▶ [PROVIDED TEXT]:
* * * * *

While the Fund may invest in registered investment companies, the Investment Funds generally will not be registered as investment companies under the Investment Company Act. Therefore, despite the fact that the Fund itself is registered under the Investment Company Act, as an investor in Investment Funds, the Fund will not be able to avail itself of the protections afforded by the Investment Company Act to investors in registered investment companies, such as the limitations applicable to the use of leverage and the requirements concerning custody of assets, composition of boards of directors and approvals of investment advisory arrangements. Market conditions and trading approaches are continually changing, and a particular Investment Manager’s past successful performance may be largely irrelevant to such Investment Manager’s prospects for future profitability.
The Investment Company Act provides that securities for which market quotations are “readily available” must be valued at market value, and all other securities and other assets must be valued at “fair value” in accordance with requirements under the Investment Company Act. The Board has approved procedures pursuant to which the Fund values its investments (the “Valuation Procedures”), and has designated the Adviser as the Board’s “valuation designee” (as defined in Rule 2a-5 under the Investment Company Act) to determine fair value in good faith for all Fund investments for which market quotations are not readily available. The Adviser generally values the Fund’s investment in Investment Funds using the “practical expedient,” in accordance with Accounting Standards Codification (“ASC”) Topic 820, based on the valuation provided to the Adviser by an Investment Fund in accordance with the Investment Fund’s own valuation policies, provided that the Investment Fund falls within the scope of ASC 946. Although the Adviser will receive detailed information from each Investment Manager regarding its historical performance and investment strategy, in most cases the Adviser has little or no means of independently verifying this information. In addition, certain securities in which an Investment Fund may invest may not have a readily ascertainable market price. Such securities will generally be valued by Investment Managers, which valuation will be conclusive with respect to the Investment Fund, even though such Investment Managers may face a conflict of interest in valuing such securities because the value thereof will affect their compensation. The Fund may rely on estimates of the value of these investments when calculating its net asset value. The Fund may suspend the calculation of its net asset value during periods when an emergency exists as a result of which it is not reasonably practicable for the Fund fairly to determine the value of its net assets, and at any other time determined by the Board.

* * * * *

▶ [TASK REQUIREMENTS]:
A – Render this sentence from the fund disclosure text in Spanish: "The Fund may rely on estimates of the value of these investments when calculating its net asset value."
B – Carry on writing the fund disclosure text, picking up right after its final sentence.
The data after this point comes from a different source than the fund disclosure text.

▶ [SOURCE DATA]:
* * * * *

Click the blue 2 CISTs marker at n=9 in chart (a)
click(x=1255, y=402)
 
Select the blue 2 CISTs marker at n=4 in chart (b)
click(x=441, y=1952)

* * * * *

▶ [TASK RESPONSES]:
A – El Fondo puede basarse en estimaciones del valor de estas inversiones al calcular su valor liquidativo.

B –
In addition, the valuation of the Fund’s investment in an Investment Fund, as determined under the Valuation Procedures, may under certain circumstances vary from the valuation provided by the Investment Manager of that Investment Fund. See “Calculation of Net Asset Value.” Investors should recognize that valuations of illiquid securities, such as interests in Investment Funds, involve various judgments and consideration of factors that may be subjective. As a result, the net asset value of the Fund, as determined based on the fair value of its interests in Investment Funds, may vary from the amount the Fund would realize on the withdrawal of its investments from the Investment Funds. In addition, the Investment Funds may not always be able to readily provide the Fund with their finalized net asset values in advance of a purchase or withdrawal. In such an event, it may be necessary for the Fund to rely on an estimate of the net asset value provided by the Investment Funds. The Adviser will attempt to resolve any discrepancies between valuations assigned by an Investment Manager and fair value as determined by the Adviser and BNY by seeking information from the Investment Manager and reviewing all relevant available information. Such review may result in a determination to change the fair value of the Fund’s investment in accordance with the Valuation Procedures.
An Investment Manager may use proprietary investment strategies that are not fully disclosed to the Adviser, which may involve risks under some market conditions that are not anticipated by the Adviser. The investment strategies and styles used by an Investment Manager are subject to change without notice. For information about an Investment Fund’s net asset value and portfolio composition, the Adviser is dependent on information provided by the Investment Funds, which if inaccurate could adversely affect the Adviser’s ability to manage the Fund’s investment portfolio in accordance with its investment objective and to value accurately the Fund’s Interests. Investors in the Fund have no individual right to receive information about the Investment Funds or the Investment Managers, will not be investors in the Investment Funds and will have no rights with respect to or standing with or recourse against the Investment Funds, Investment Managers or any of their affiliates.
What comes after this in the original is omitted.